* [PROBLEM STATEMENT]: Output exactly the lines from the one holding "Screen dimensions: 812x529" through the final line of the entries.

* [THE RECORDS]:
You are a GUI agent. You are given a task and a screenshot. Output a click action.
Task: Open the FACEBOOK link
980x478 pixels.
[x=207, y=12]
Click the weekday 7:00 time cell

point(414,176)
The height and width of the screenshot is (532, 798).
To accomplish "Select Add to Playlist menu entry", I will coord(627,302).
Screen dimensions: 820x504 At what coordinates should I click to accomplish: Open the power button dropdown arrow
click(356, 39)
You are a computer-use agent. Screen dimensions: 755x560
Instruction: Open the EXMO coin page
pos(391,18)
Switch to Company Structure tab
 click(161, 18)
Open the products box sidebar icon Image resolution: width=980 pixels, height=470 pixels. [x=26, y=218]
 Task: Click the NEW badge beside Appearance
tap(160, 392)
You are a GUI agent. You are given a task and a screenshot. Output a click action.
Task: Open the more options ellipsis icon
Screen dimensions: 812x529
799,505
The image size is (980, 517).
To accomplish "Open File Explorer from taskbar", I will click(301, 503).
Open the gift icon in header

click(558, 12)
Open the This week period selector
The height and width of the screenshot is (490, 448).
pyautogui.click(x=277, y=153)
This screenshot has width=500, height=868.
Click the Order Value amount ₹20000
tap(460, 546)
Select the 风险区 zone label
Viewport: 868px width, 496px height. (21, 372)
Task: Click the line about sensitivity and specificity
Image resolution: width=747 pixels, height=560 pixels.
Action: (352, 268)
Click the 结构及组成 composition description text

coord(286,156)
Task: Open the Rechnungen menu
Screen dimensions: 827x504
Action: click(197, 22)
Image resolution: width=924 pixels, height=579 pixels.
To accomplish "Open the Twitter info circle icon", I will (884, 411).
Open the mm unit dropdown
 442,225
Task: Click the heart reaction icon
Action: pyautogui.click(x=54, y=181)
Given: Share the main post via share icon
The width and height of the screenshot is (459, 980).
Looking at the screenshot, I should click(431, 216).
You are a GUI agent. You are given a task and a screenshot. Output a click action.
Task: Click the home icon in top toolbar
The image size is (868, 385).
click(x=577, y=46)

* [RESULT]:
Screen dimensions: 812x529
799,505
The image size is (980, 517).
To accomplish "Open File Explorer from taskbar", I will click(301, 503).
Open the gift icon in header

click(558, 12)
Open the This week period selector
The height and width of the screenshot is (490, 448).
pyautogui.click(x=277, y=153)
This screenshot has width=500, height=868.
Click the Order Value amount ₹20000
tap(460, 546)
Select the 风险区 zone label
Viewport: 868px width, 496px height. (21, 372)
Task: Click the line about sensitivity and specificity
Image resolution: width=747 pixels, height=560 pixels.
Action: (352, 268)
Click the 结构及组成 composition description text

coord(286,156)
Task: Open the Rechnungen menu
Screen dimensions: 827x504
Action: click(197, 22)
Image resolution: width=924 pixels, height=579 pixels.
To accomplish "Open the Twitter info circle icon", I will (884, 411).
Open the mm unit dropdown
 442,225
Task: Click the heart reaction icon
Action: pyautogui.click(x=54, y=181)
Given: Share the main post via share icon
The width and height of the screenshot is (459, 980).
Looking at the screenshot, I should click(431, 216).
You are a GUI agent. You are given a task and a screenshot. Output a click action.
Task: Click the home icon in top toolbar
The image size is (868, 385).
click(x=577, y=46)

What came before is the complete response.